In order to solve the problems in the prior art, the invention provides an optical fingerprint device and a manufacturing method thereof, wherein the optical fingerprint device comprises an image sensor wafer, an inner bonding pad and a second bonding pad, wherein the image sensor wafer is provided with the inner bonding pad; arranging a light transmitting layer on the image sensor wafer; an external bonding pad is arranged on the euphotic layer and is electrically communicated with the internal bonding pad; therefore, the problem that the efficiency of opening the bonding pad through an etching process is low in the prior art is solved, the production efficiency is improved, the productivity is increased, and the manufacturing cost is reduced.

In the following detailed description of the preferred embodiments, reference is made to the accompanying drawings which form a part hereof.
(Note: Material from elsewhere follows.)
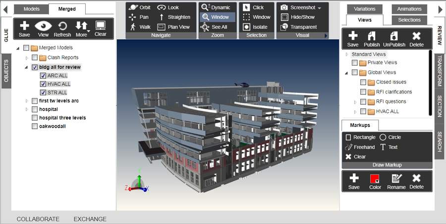Toggle the oakwoodall model checkbox
Screen dimensions: 446x224
35,126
The accompanying drawings illustrate, by way of example, specific embodiments in which the invention may be practiced. The illustrated embodiments are not intended to be exhaustive of all embodiments according to the invention. It is to be understood that other embodiments may be utilized and structural or logical changes may be made without departing from the scope of the present invention. The following detailed description, therefore, is not to be taken in a limiting sense, and the scope of the present invention is defined by the appended claims.

The present invention will be described in detail with reference to specific examples.

One aspect of the present invention provides a method of manufacturing an optical fingerprint device, including the steps of: s100: providing an image sensor wafer, wherein an inner bonding pad is formed on the image sensor wafer; s200: arranging a light transmitting layer on the image sensor wafer; s300: an external bonding pad is arranged on the euphotic layer and is electrically communicated with the internal bonding pad; thereby forming the optical fingerprint device.

Example one

Fig. 3-5 are process diagrams of a method for manufacturing an optical fingerprint device according to a preferred embodiment of the present invention.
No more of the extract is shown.